**What is being asked**.
Starting at the line that contains "Where should I click to: Click", return every line through the end of the data exactly, without pictures.

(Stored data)
:::::

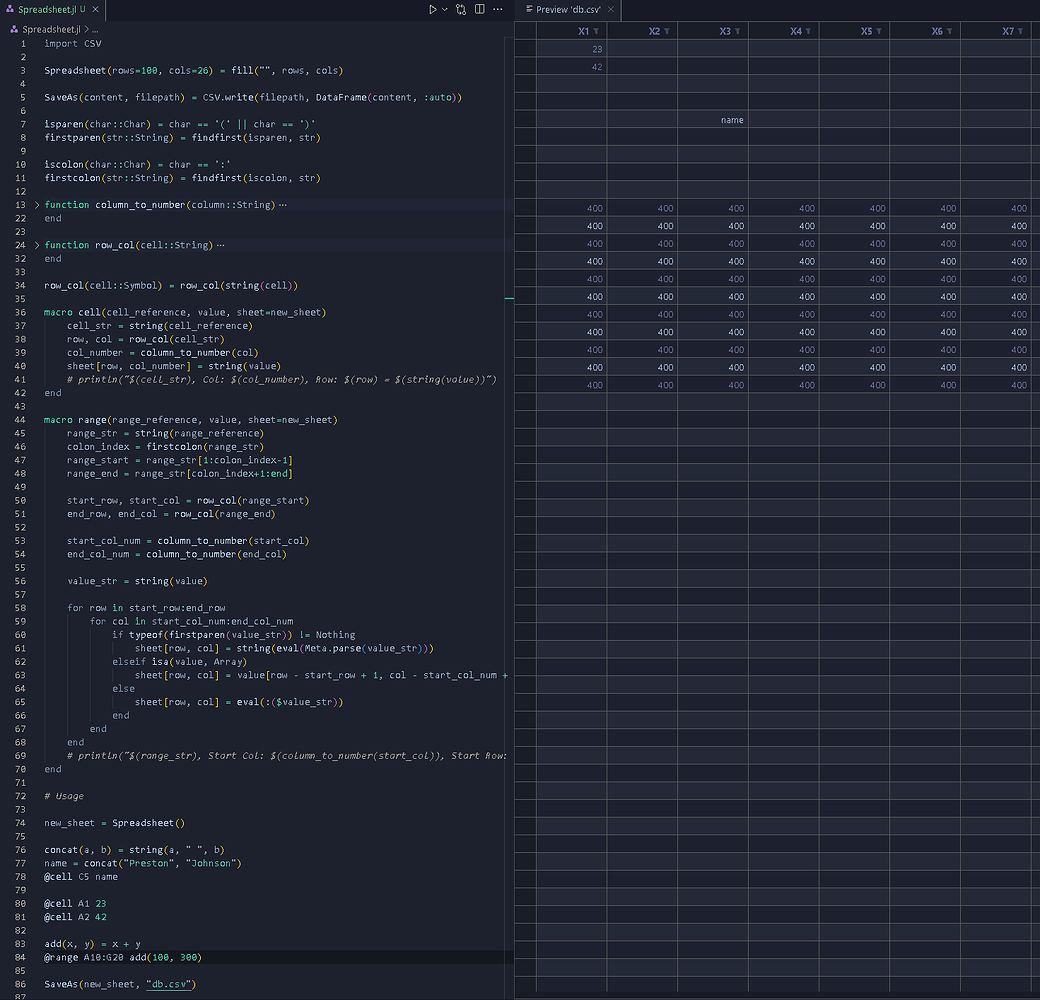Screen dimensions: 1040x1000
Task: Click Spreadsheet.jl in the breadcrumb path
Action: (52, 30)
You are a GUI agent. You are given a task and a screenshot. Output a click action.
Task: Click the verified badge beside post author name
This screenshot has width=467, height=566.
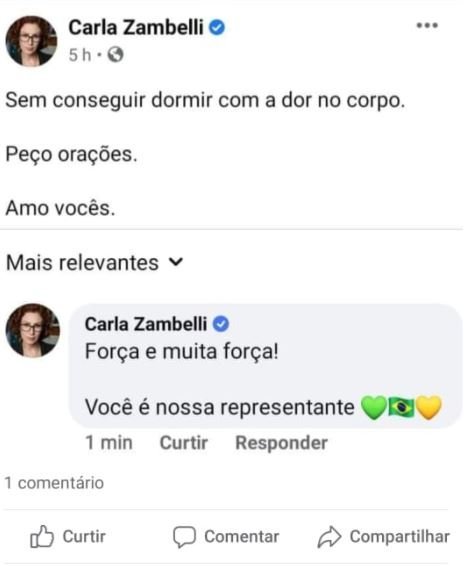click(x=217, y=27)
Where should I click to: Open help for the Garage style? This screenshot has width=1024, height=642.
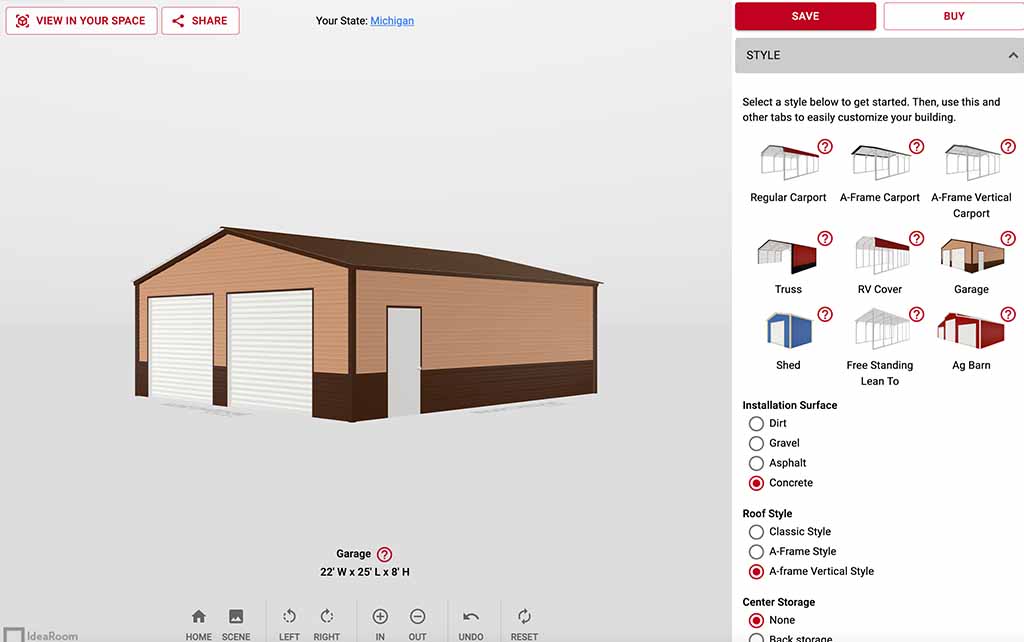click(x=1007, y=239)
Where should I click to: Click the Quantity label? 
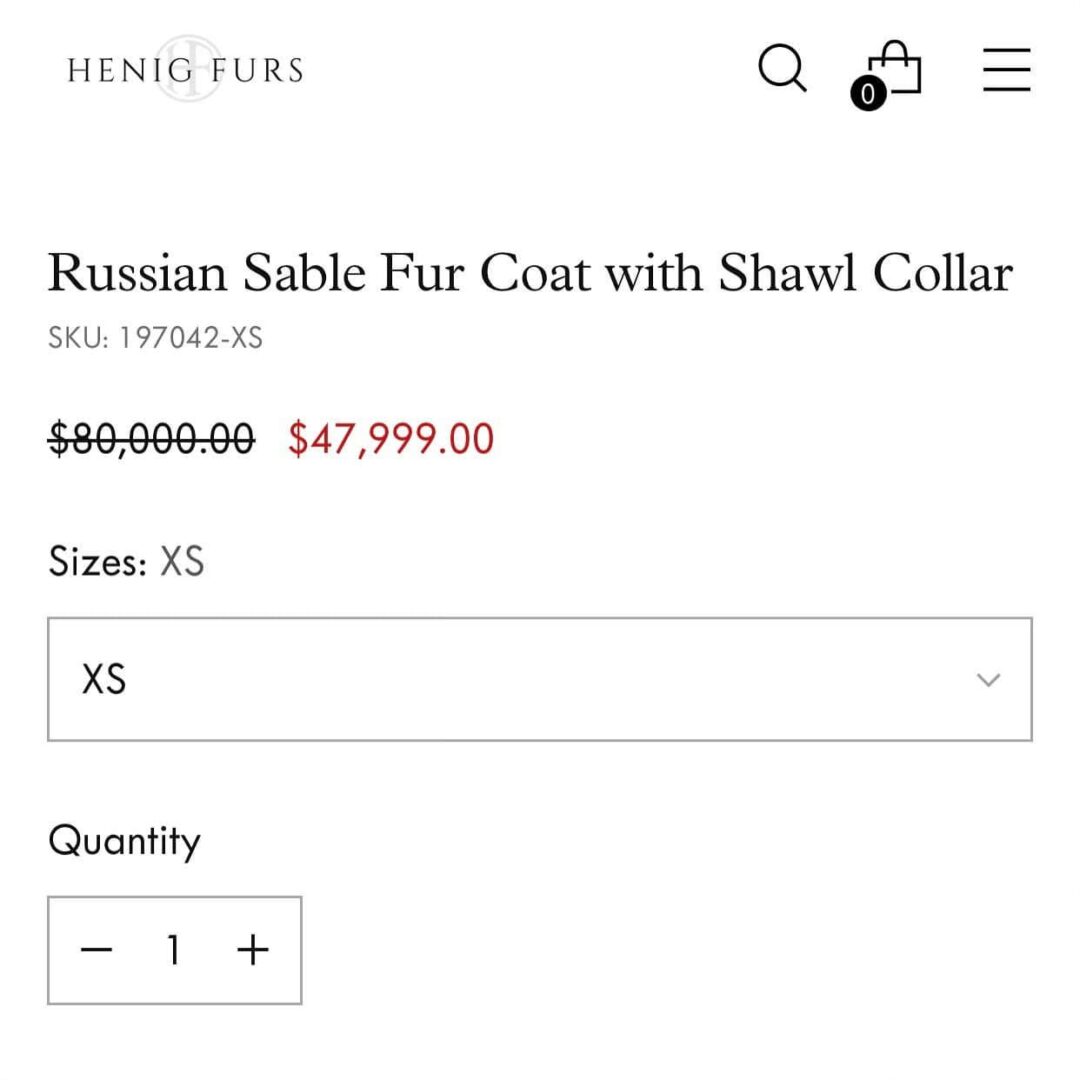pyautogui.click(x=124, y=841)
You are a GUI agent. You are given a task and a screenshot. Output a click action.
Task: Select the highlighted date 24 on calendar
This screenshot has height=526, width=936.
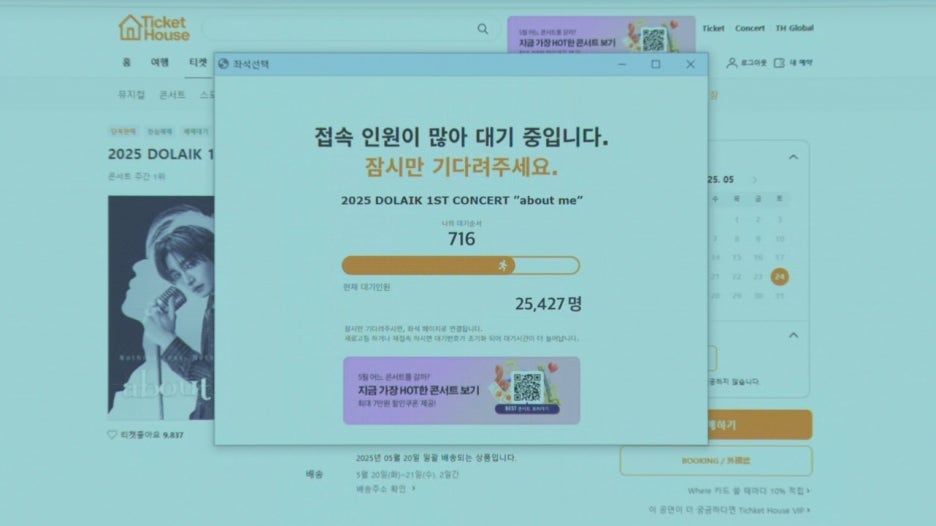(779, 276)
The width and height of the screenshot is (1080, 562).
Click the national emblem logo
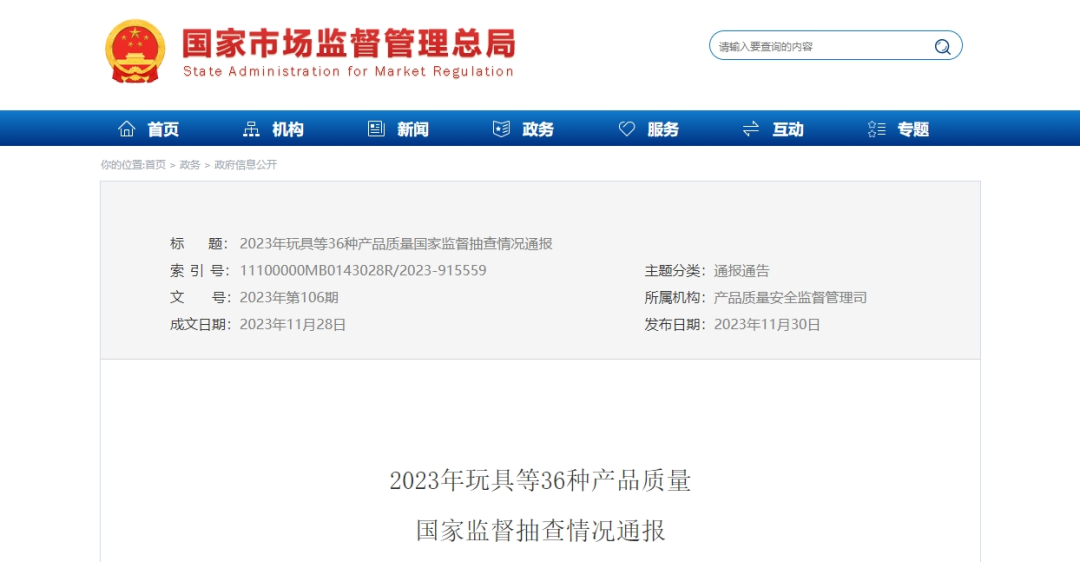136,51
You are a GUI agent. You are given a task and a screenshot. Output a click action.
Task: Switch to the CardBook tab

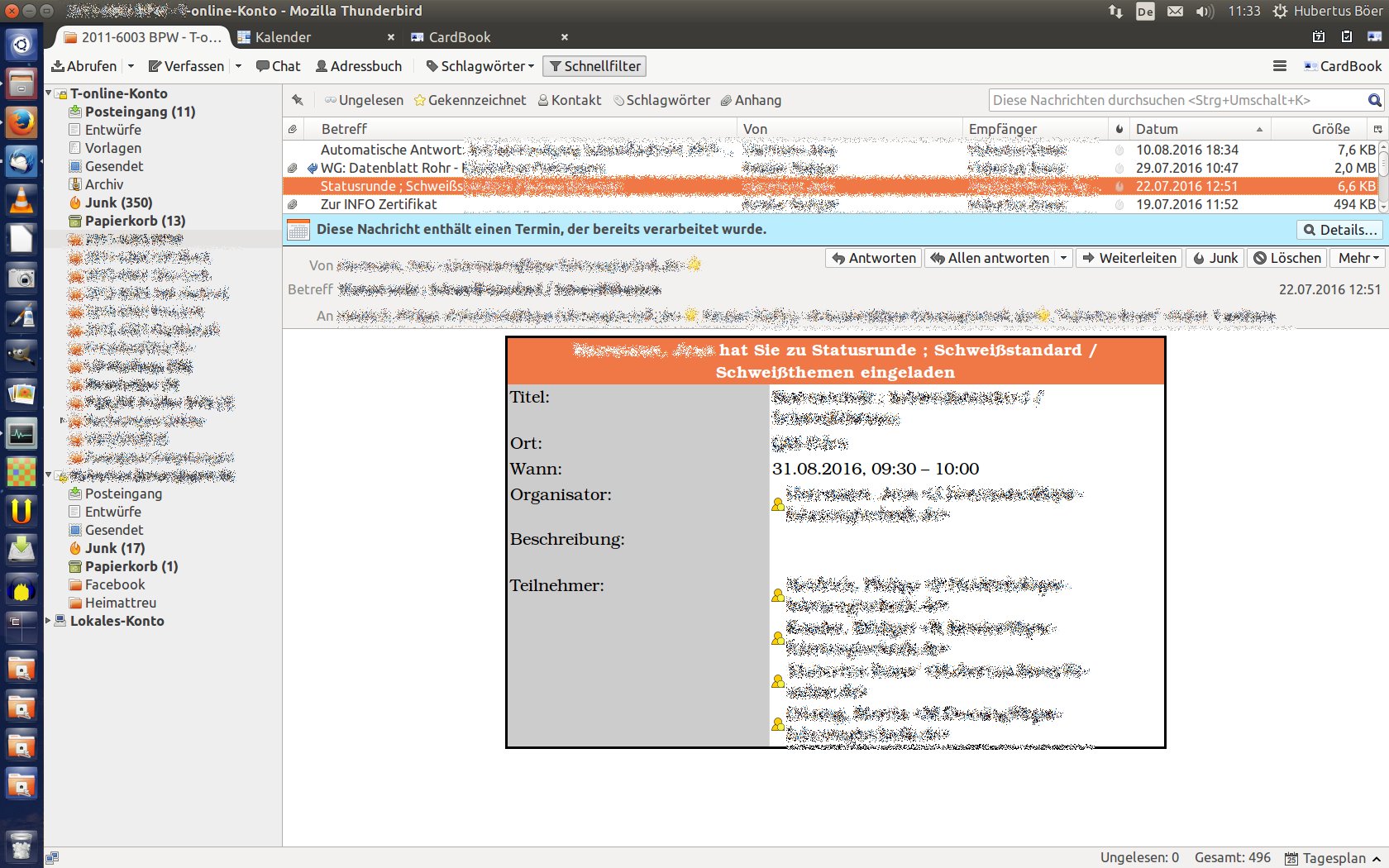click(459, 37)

:::::

**Exercise output**.
Where should I click to: Click the Quantity label? 
pyautogui.click(x=124, y=841)
You are a GUI agent. You are given a task and a screenshot. Output a click action.
Task: Select the highlighted date 24 on calendar
This screenshot has height=526, width=936.
(779, 276)
The width and height of the screenshot is (1080, 562).
Click the national emblem logo
136,51
You are a GUI agent. You are given a task and a screenshot. Output a click action.
Task: Switch to the CardBook tab

click(459, 37)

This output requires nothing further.